Problem description:
Format the records below as a numbered list, omitting any blank lines.

[Data items]
※

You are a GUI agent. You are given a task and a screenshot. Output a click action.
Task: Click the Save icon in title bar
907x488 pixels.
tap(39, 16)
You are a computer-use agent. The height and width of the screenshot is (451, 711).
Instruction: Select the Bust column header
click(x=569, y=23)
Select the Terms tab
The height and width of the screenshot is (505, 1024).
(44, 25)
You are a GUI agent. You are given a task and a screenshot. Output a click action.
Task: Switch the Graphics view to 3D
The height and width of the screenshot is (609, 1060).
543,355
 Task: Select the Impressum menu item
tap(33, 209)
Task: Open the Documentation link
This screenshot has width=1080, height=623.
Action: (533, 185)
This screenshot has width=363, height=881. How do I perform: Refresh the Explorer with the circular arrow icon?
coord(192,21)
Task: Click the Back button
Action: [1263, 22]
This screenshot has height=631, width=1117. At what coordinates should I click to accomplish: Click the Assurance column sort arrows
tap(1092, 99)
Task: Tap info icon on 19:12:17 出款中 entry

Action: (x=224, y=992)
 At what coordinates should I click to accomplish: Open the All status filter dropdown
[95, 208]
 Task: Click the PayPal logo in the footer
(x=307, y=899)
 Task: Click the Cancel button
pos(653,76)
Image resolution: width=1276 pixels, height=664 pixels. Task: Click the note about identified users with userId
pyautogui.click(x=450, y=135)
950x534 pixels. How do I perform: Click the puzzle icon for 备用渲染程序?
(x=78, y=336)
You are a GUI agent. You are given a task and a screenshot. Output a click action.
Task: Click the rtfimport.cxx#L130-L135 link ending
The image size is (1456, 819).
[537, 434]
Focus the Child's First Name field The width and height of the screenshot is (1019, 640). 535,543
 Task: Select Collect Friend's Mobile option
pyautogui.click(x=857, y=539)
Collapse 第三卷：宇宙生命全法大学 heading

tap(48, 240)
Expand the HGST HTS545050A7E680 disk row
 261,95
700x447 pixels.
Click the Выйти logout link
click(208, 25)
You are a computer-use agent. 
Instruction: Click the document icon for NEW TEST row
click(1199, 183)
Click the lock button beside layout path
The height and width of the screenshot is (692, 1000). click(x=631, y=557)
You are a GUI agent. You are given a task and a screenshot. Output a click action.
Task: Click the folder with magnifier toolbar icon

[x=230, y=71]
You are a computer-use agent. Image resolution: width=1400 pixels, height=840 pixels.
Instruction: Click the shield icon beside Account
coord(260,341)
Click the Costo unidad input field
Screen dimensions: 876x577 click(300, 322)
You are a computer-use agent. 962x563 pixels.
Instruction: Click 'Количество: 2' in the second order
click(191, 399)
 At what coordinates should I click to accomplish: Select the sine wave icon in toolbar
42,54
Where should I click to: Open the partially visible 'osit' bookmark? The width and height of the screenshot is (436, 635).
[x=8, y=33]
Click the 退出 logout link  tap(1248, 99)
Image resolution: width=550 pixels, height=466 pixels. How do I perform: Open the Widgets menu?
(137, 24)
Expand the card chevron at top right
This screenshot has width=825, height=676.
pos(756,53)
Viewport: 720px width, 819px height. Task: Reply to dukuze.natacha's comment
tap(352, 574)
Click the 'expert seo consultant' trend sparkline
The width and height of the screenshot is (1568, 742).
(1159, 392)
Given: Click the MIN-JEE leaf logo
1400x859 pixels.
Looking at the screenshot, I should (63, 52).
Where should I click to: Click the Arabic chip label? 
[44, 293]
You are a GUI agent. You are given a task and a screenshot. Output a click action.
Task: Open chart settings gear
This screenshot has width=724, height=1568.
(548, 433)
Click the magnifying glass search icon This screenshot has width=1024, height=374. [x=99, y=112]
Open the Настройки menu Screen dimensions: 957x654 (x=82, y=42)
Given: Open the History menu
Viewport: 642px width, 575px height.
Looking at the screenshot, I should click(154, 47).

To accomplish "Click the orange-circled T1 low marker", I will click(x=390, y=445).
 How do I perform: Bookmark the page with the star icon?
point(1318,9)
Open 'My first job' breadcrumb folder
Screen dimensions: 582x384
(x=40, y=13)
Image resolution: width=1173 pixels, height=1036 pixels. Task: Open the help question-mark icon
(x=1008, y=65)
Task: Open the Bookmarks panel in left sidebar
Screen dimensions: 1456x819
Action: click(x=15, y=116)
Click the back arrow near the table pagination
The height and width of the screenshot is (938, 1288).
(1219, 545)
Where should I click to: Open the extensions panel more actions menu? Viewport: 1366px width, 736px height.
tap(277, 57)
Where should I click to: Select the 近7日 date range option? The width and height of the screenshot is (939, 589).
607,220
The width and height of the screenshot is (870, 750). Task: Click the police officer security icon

※

Response to this exercise:
1. You are a GUI agent. You are given a task and a screenshot. Output a click action.
2. Task: Click the Save icon in title bar
3. 907x488 pixels.
4. tap(39, 16)
5. You are a computer-use agent. The height and width of the screenshot is (451, 711).
6. Instruction: Select the Bust column header
7. click(x=569, y=23)
8. Select the Terms tab
9. The height and width of the screenshot is (505, 1024).
10. (44, 25)
11. You are a GUI agent. You are given a task and a screenshot. Output a click action.
12. Task: Switch the Graphics view to 3D
13. The height and width of the screenshot is (609, 1060).
14. 543,355
15.  Task: Select the Impressum menu item
16. tap(33, 209)
17. Task: Open the Documentation link
18. This screenshot has width=1080, height=623.
19. Action: (533, 185)
20. This screenshot has width=363, height=881. How do I perform: Refresh the Explorer with the circular arrow icon?
21. coord(192,21)
22. Task: Click the Back button
23. Action: [1263, 22]
24. This screenshot has height=631, width=1117. At what coordinates should I click to accomplish: Click the Assurance column sort arrows
25. tap(1092, 99)
26. Task: Tap info icon on 19:12:17 出款中 entry
27. Action: (x=224, y=992)
28.  At what coordinates should I click to accomplish: Open the All status filter dropdown
29. [95, 208]
30.  Task: Click the PayPal logo in the footer
31. (x=307, y=899)
32.  Task: Click the Cancel button
33. pos(653,76)
34. Image resolution: width=1276 pixels, height=664 pixels. Task: Click the note about identified users with userId
35. pyautogui.click(x=450, y=135)
36. 950x534 pixels. How do I perform: Click the puzzle icon for 备用渲染程序?
37. (x=78, y=336)
38. You are a GUI agent. You are given a task and a screenshot. Output a click action.
39. Task: Click the rtfimport.cxx#L130-L135 link ending
40. The image size is (1456, 819).
41. [537, 434]
42. Focus the Child's First Name field The width and height of the screenshot is (1019, 640). 535,543
43.  Task: Select Collect Friend's Mobile option
44. pyautogui.click(x=857, y=539)
45. Collapse 第三卷：宇宙生命全法大学 heading
46. tap(48, 240)
47. Expand the HGST HTS545050A7E680 disk row
48.  261,95
49. 700x447 pixels.
50. Click the Выйти logout link
51. click(208, 25)
52. You are a computer-use agent. 
53. Instruction: Click the document icon for NEW TEST row
54. click(1199, 183)
55. Click the lock button beside layout path
56. The height and width of the screenshot is (692, 1000). click(x=631, y=557)
57. You are a GUI agent. You are given a task and a screenshot. Output a click action.
58. Task: Click the folder with magnifier toolbar icon
59. [x=230, y=71]
60. You are a computer-use agent. Image resolution: width=1400 pixels, height=840 pixels.
61. Instruction: Click the shield icon beside Account
62. coord(260,341)
63. Click the Costo unidad input field
64. Screen dimensions: 876x577 click(300, 322)
65. You are a computer-use agent. 962x563 pixels.
66. Instruction: Click 'Количество: 2' in the second order
67. click(191, 399)
68.  At what coordinates should I click to accomplish: Select the sine wave icon in toolbar
69. 42,54
70. Where should I click to: Open the partially visible 'osit' bookmark? The width and height of the screenshot is (436, 635).
71. [x=8, y=33]
72. Click the 退出 logout link  tap(1248, 99)
73. Image resolution: width=550 pixels, height=466 pixels. How do I perform: Open the Widgets menu?
74. (137, 24)
75. Expand the card chevron at top right
76. This screenshot has width=825, height=676.
77. pos(756,53)
78. Viewport: 720px width, 819px height. Task: Reply to dukuze.natacha's comment
79. tap(352, 574)
80. Click the 'expert seo consultant' trend sparkline
81. The width and height of the screenshot is (1568, 742).
82. (1159, 392)
83. Given: Click the MIN-JEE leaf logo
84. 1400x859 pixels.
85. Looking at the screenshot, I should (63, 52).
86. Where should I click to: Click the Arabic chip label? 
87. [44, 293]
88. You are a GUI agent. You are given a task and a screenshot. Output a click action.
89. Task: Open chart settings gear
90. This screenshot has width=724, height=1568.
91. (548, 433)
92. Click the magnifying glass search icon This screenshot has width=1024, height=374. [x=99, y=112]
93. Open the Настройки menu Screen dimensions: 957x654 (x=82, y=42)
94. Given: Open the History menu
95. Viewport: 642px width, 575px height.
96. Looking at the screenshot, I should click(154, 47).
97. To accomplish "Click the orange-circled T1 low marker", I will click(x=390, y=445).
98.  How do I perform: Bookmark the page with the star icon?
99. point(1318,9)
100. Open 'My first job' breadcrumb folder
101. Screen dimensions: 582x384
102. (x=40, y=13)
103. Image resolution: width=1173 pixels, height=1036 pixels. Task: Open the help question-mark icon
104. (x=1008, y=65)
105. Task: Open the Bookmarks panel in left sidebar
106. Screen dimensions: 1456x819
107. Action: click(x=15, y=116)
108. Click the back arrow near the table pagination
109. The height and width of the screenshot is (938, 1288).
110. (1219, 545)
111. Where should I click to: Open the extensions panel more actions menu? Viewport: 1366px width, 736px height.
112. tap(277, 57)
113. Where should I click to: Select the 近7日 date range option? The width and height of the screenshot is (939, 589).
114. 607,220
115. The width and height of the screenshot is (870, 750). Task: Click the police officer security icon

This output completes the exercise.